▶ **OBJECTIVE 1**: Reproduce word for word the passage of the band saw thread starting at "It works without" and ending at "(Jun 22, 2012)".
▶ **OBJECTIVE 2**:
Answer these questions using the band saw thread:
(a) What is the asking price for the saw on craigslist?
(b) According to one reply, how many bearings are in the wheels/arbor?
(c) What kind of work does the second poster say the saw would probably be OK for?
▶ **OBJECTIVE 3**: List the username of every person who posted in the band saw thread.

# Homier 14" band saw help



## indychips (Jan 9, 2012)

I found this band saw on craigslist. Asking only $100, Looks pretty clean. I am not familiar with the Homier brand. I know it's kinda like Harbor Freight, but thats all I know. Anyone have experience with this saw or know if its a decent saw for the price? All I know is that it is a 14" with 3/4 hp motor. Thanks


----------



## sweensdv (Mar 3, 2008)

I don't know for sure of course but I wouldn't be afraid to bet that it is identical or very close to the Harbor Freight bandsaw except for the color and nameplate. For what it is, I'd say that it would probably be OK for flat work, resawing on the other hand would be very slow going.


----------



## woodnthings (Jan 24, 2009)

*Just my opinion, it's worth $100.00 if...*

It works without bearing noise, and to find out back away all the guides so you just hear the blade on the wheels and motor. you can remove the motor belt and listen to the motor. Sounds will be more obvious on coast down. There are 4 bearings in the wheels/arbor, so at worst you may need a new one or 2, but aside from that there's little else to go wrong. Look at the tires to see if they are still soft enough to provide friction and resilience. Guides can be replaced with new or shop made. It may also have adequate power with a 3/4 Hp motor to resaw with a good blade...3 TPI and sharp.  bill
Here's their site: https://www.homier.com/


----------



## steamfab (Jun 22, 2012)

I am not familiar with Homier either. I think, it sounds like a pretty fair deal to have a band saw for only $100 - as long as it runs.


----------

▶ **RECORDED INFORMATION**:

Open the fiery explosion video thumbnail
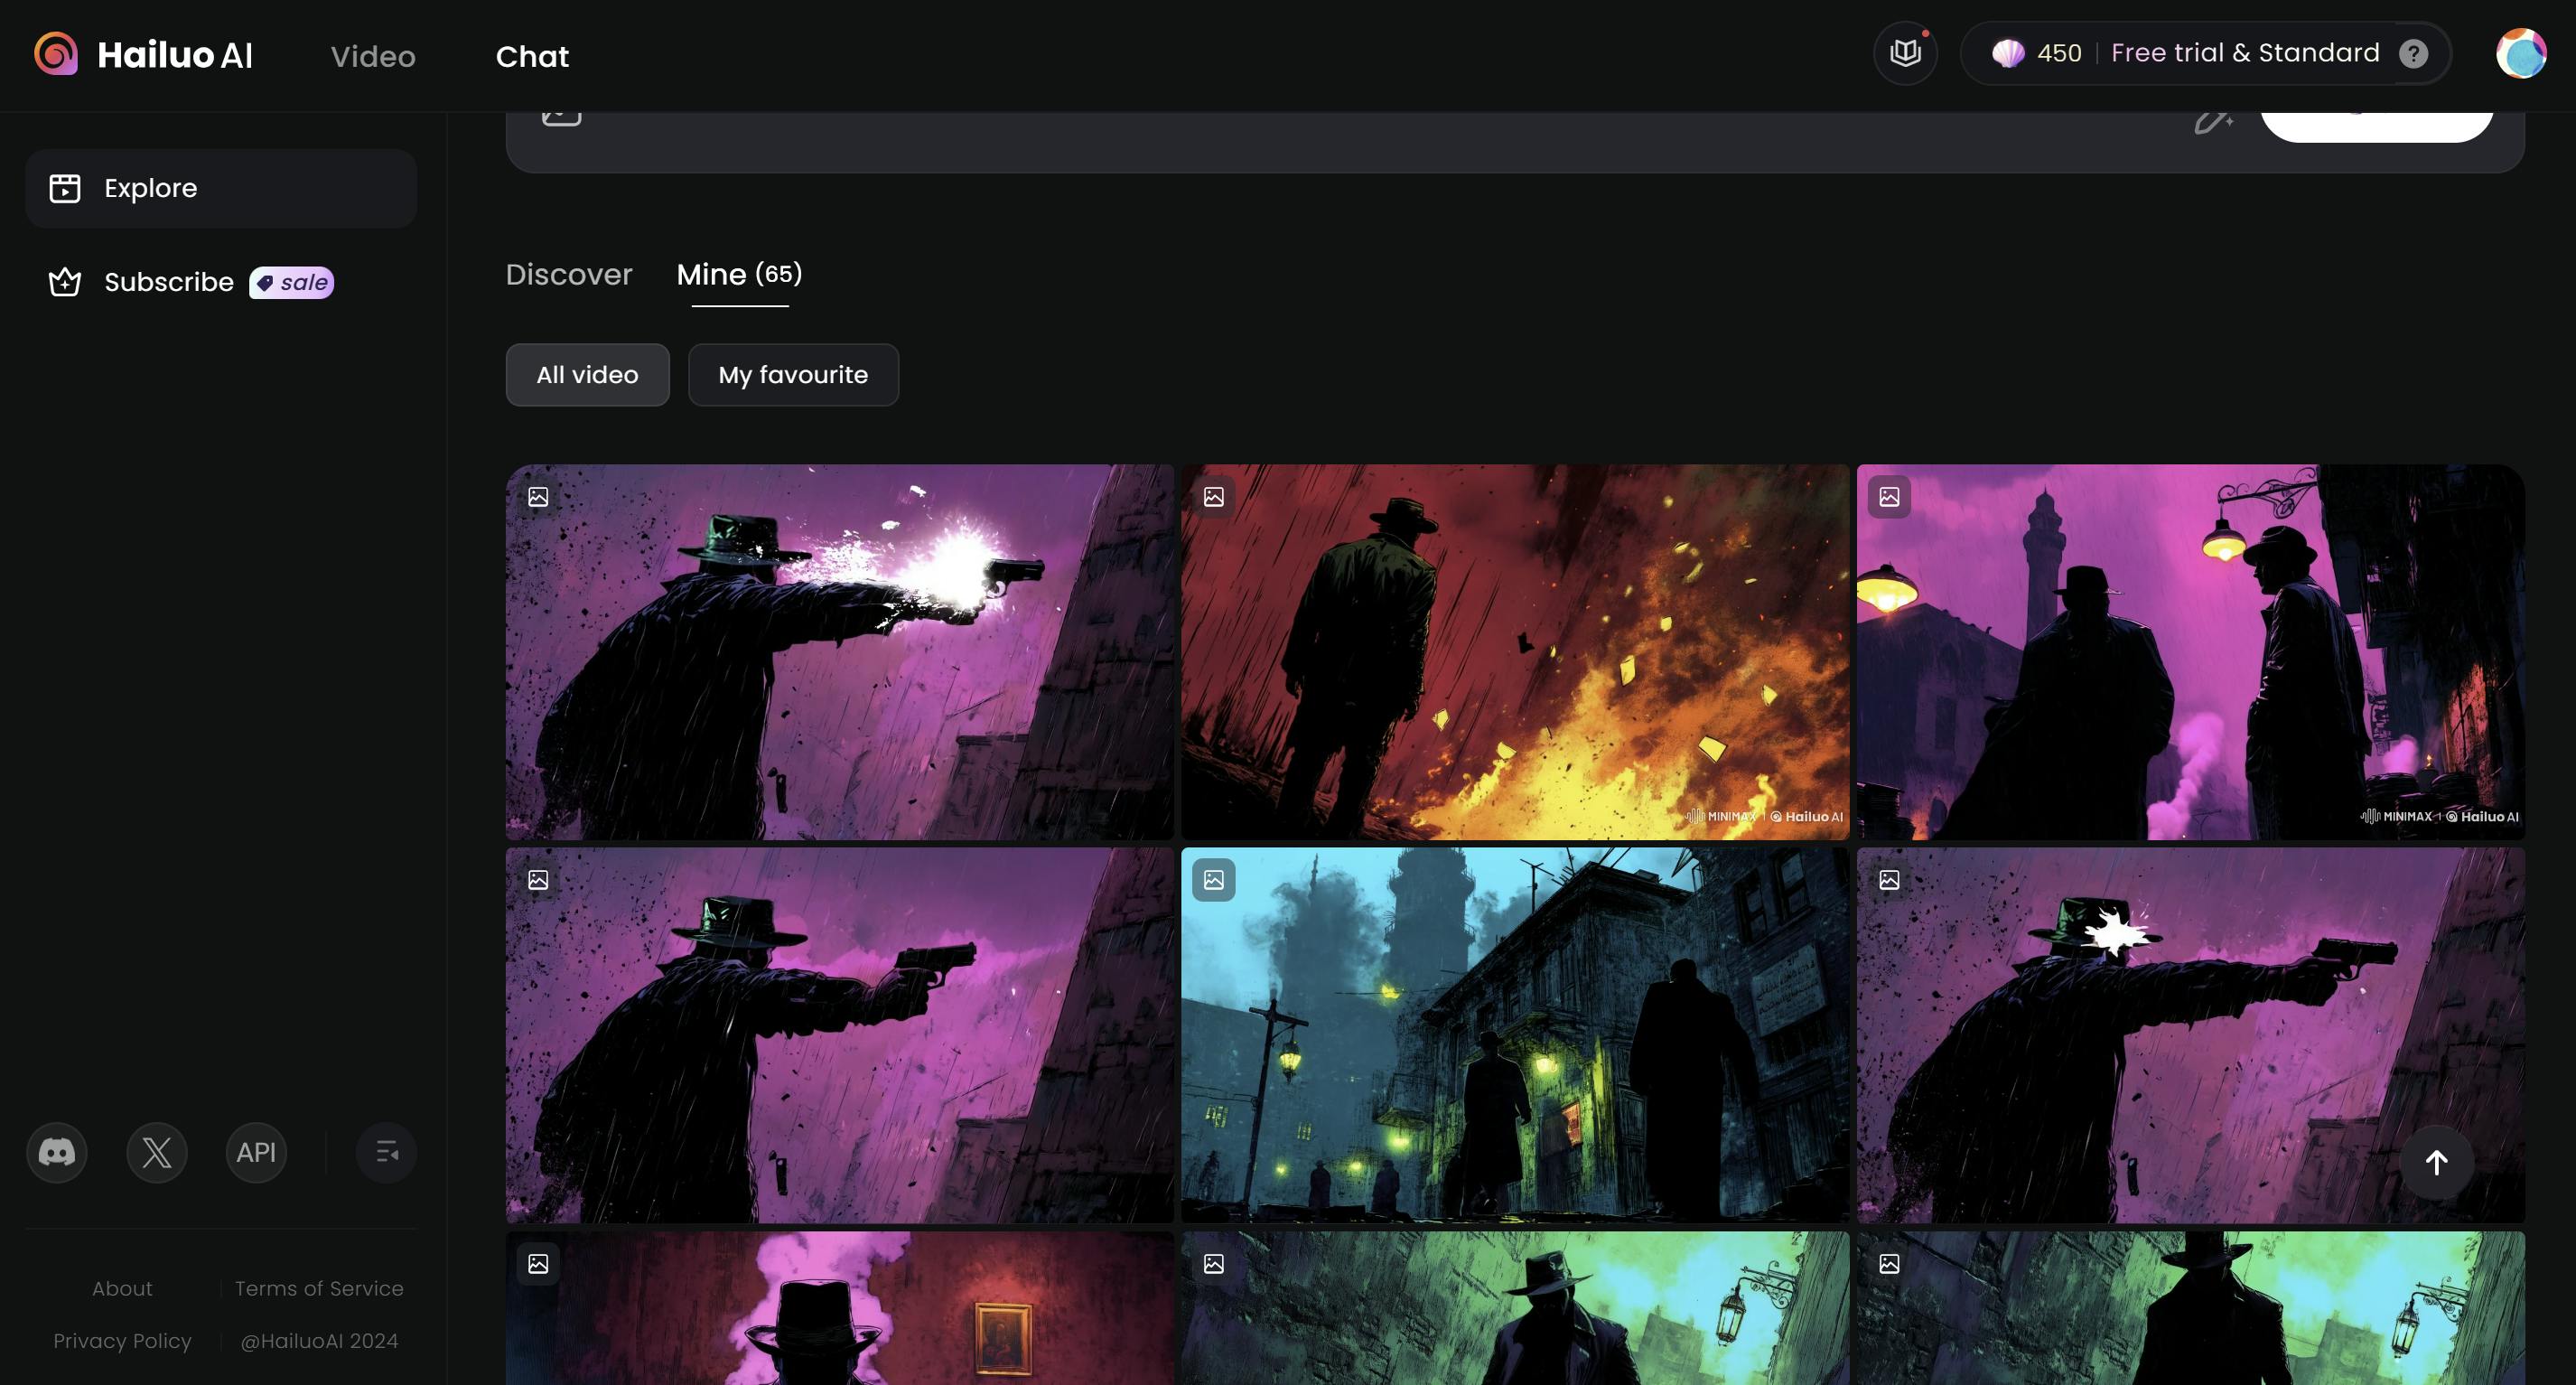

▶ **FULL RESPONSE 1**:
It works without bearing noise, and to find out back away all the guides so you just hear the blade on the wheels and motor. you can remove the motor belt and listen to the motor. Sounds will be more obvious on coast down. There are 4 bearings in the wheels/arbor, so at worst you may need a new one or 2, but aside from that there's little else to go wrong. Look at the tires to see if they are still soft enough to provide friction and resilience. Guides can be replaced with new or shop made. It may also have adequate power with a 3/4 Hp motor to resaw with a good blade...3 TPI and sharp.  bill
Here's their site: https://www.homier.com/


----------



## steamfab (Jun 22, 2012)

▶ **FULL RESPONSE 2**:
(a) $100
(b) 4
(c) Flat work

▶ **FULL RESPONSE 3**:
indychips
sweensdv
woodnthings
steamfab